Straight folks defined themselves in North America and northern Europe by inventing a homosexual Other in the eighteen hundreds, a category that had never existed before. Republican and Democrats are "othering" each other, defining themselves as patriotic and good against others who are unpatriotic and wicked.
This is the binary thinking, this business of defining the world and ourselves with either/or’s. A new reality is emerging which is not either/or, not binary. Once we think we are done sorting everyone into male and female boxes, we find that there are remainders, people who are both or neither. Once we have sorted everyone into gay and straight, once again there are those who remain.
Sooner or later we will have to recognize that male and female; straight and gay; white, black, red, brown, and yellow; the blessed and cursed; and, the chosen and the unchosen are all boxes that are built by someone for our their own convenience and comfort at the cost of great suffering and oppression that have been laid on others. In our day the real world is hammering at the walls built to shield us from reality, demanding recognition that God's creation is composed of bewildering variety. Just because most of us have two hands, two feet, two eyes, ears and nostrils, does not mean that the world is binary.

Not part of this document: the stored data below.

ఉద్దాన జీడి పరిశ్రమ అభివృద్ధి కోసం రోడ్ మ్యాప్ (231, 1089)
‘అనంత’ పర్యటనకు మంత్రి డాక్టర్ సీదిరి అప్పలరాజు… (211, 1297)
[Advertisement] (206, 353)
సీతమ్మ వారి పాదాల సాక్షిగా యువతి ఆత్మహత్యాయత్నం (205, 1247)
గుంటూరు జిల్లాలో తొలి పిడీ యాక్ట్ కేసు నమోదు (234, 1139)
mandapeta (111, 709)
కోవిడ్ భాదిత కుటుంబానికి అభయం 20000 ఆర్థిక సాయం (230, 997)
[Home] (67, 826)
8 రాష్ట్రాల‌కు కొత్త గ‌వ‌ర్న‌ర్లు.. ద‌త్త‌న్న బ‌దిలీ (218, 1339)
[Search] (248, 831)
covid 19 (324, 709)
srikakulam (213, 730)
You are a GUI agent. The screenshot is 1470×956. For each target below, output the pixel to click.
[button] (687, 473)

Right now we live in a time when the newly visible fuzziness of our categories causes deep anxiety, and fear, that leads to hatred. (And hatred, as we all know by now, leads to the dark side of the Force.) A newly invigorated sexism, racism, and homophobia have been let loose and have spawned a new culture of cruelty that delights in violence and the figurative if not literal death of all Others.
In a way of course all these Others are really stand-ins for the really big binary division between humans and nature. Nature was invented by the Greeks in order to define culture. This nature/culture division has allowed us to so damage our own home that our very existence over the next century is up for grabs. But a binary division between culture and nature is only a line drawn to ease our anxiety. The reality is that humans beings are just another part of nature and everything that we have produced--from skyscrapers to GPS satellites to flu vaccines--is no less natural than a beaver dam or a beehive. Pretending otherwise we have pushed this planet as far as we can. It has begun to push back and will do so with a vengeance in the coming decades.

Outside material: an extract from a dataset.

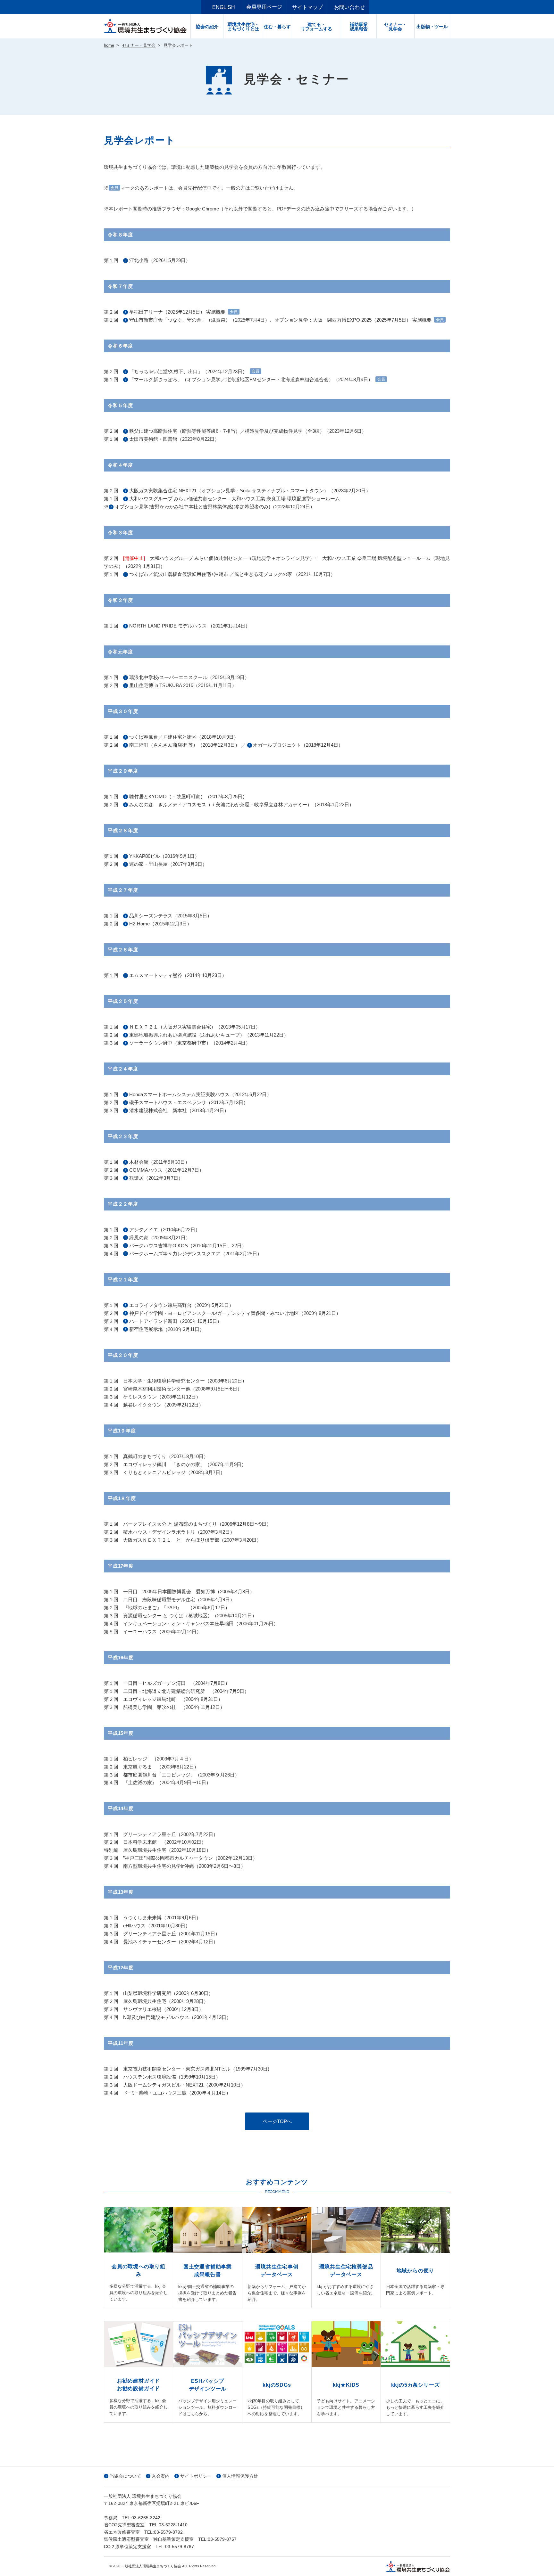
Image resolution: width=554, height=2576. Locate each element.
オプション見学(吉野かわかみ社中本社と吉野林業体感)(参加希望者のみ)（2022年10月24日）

An old world of simple categories and clear alternatives is coming to an end. It never worked for the people that it oppressed and the things that it exploited. But we are beginning to see that, really, it doesn’t work for anyone.
A new reality is coming into being. In our story Samuel was there to nudge the new reality in the direction of God's dream instead of standing by as it slid into a new and more terrifying nightmare. In our day, who will do the nudging? Who will speak on behalf of God's dream? Who will say, "Speak. Lord, your servant is listening"? You and I will. You and I will bring an end to the long drought. You and will declare God's vision of wondrous variety and balance. You and I will speak forth God's dream of solidarity and hope.